Nestled in the Coloradan mountains, just a stone’s throw southwest from Telluride, is Lizard Head mountain, home to the only native cetacean of Colorado: the Slide-Rock Bolter. The land-locked leviathan bolts down the mountainside and takes what is harming its home without a second thought. This deadly mountain-whale has been devouring tourists, lumberjacks and miners alike while sweeping through trees and all other natural life in its path for over 100 years — that we know of.
Waiting dormant atop Lizard Head the whale watches the land near the San Juan Mountains with his careful beady eyes for anything to wander through the forested area. He hangs from the peak with his split, clawed tail facing his body downward. If the monster notices something encroaching on his territory, he easily lifts his malign fluke and bolts down the mountainside, sparing no passers-by. It is simply foolish to meander even remotely near the Lizard Head area, according to the tale. In no way is it in one’s best interest to meet the gargantuan creature with its jaw full of razor- sharp teeth and staunch dedication to keeping humans clear of the area.
The origin of the legend is rumored to come from lumberjacks in the late 19th and early 20th centuries.

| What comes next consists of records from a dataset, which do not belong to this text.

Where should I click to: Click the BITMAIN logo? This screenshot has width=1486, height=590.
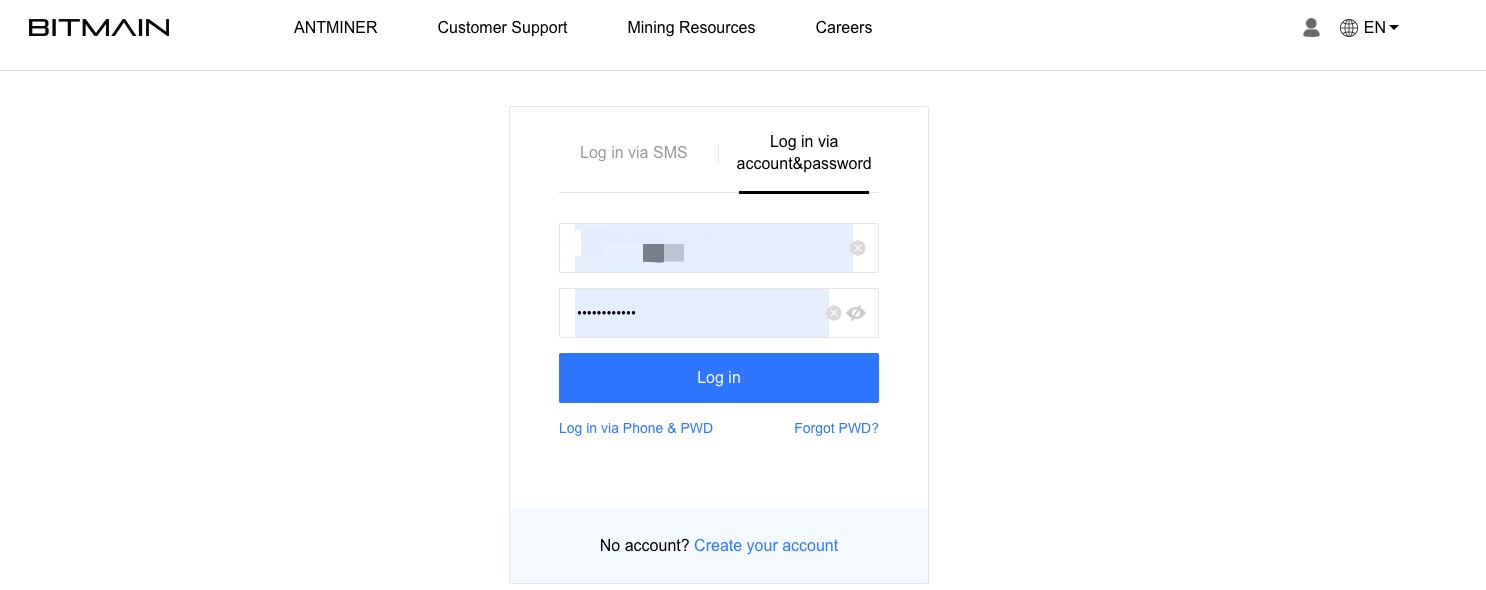pos(99,28)
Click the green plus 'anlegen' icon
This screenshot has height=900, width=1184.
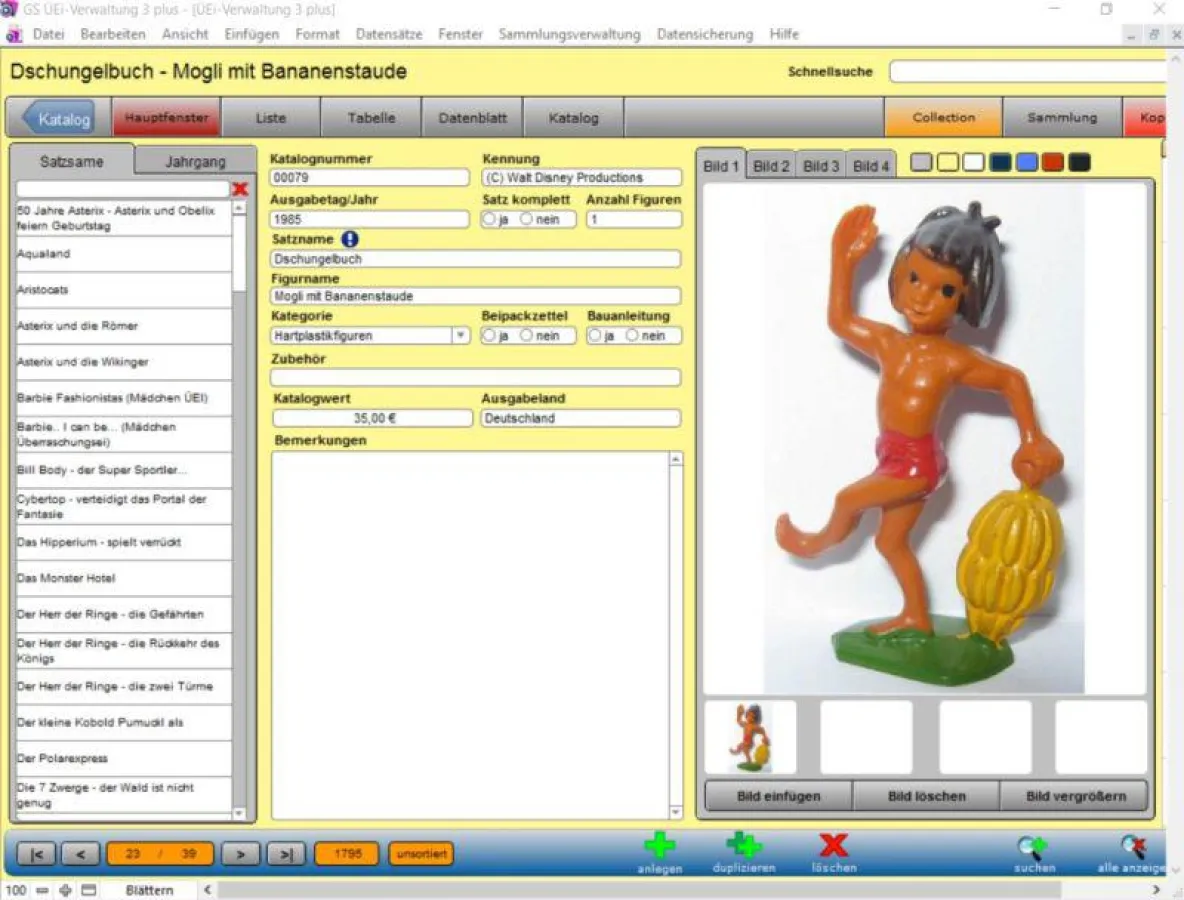point(659,847)
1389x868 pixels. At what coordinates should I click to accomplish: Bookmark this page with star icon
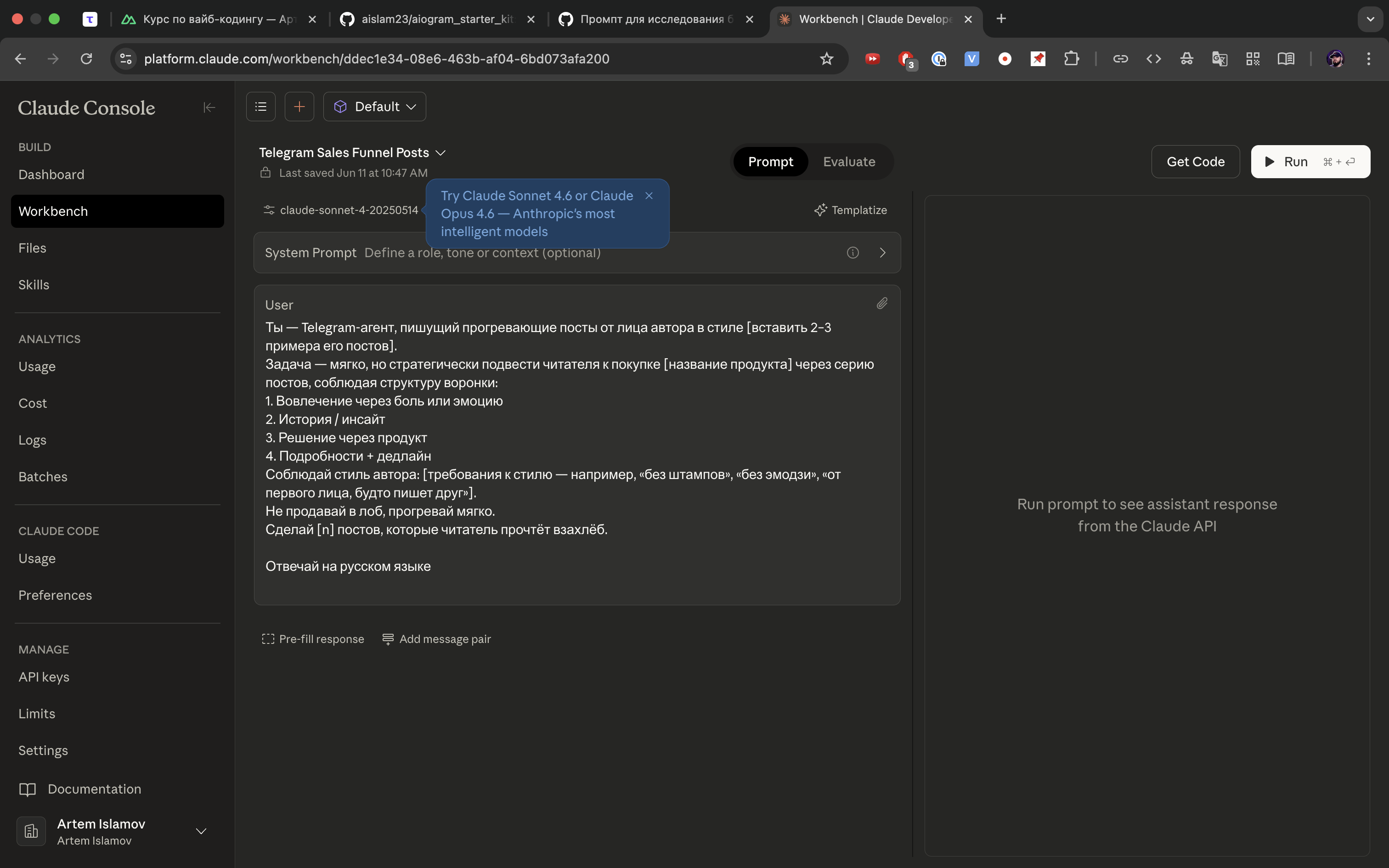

Gathering at the end of their work days they’d share horror stories late into the night, with one person trying to out-scare the next. Each of their tales held a grain of truth to what was happening in their daily lives. From the mining in the mountainous area the environment deteriorated and many men lost their lives through their work. In conjunction with the terrors of mining, lumberjacks played their own part in the destruction of the region by deforesting the expansive forest.
Though the dawning and meaning of the Bolter differ from one story to the next, the monster’s mission remains the same: to make humans extinct from the forest. More than a century ago ago everyone in the Colorado mountain regions were aware of the chilling tale because of the booming mining and milling taking place in the forests. Many of the mining or lumberjack work-related deaths were blamed on the creature, which had to be dealt with so that life and work could go on, uninterrupted and without any fear.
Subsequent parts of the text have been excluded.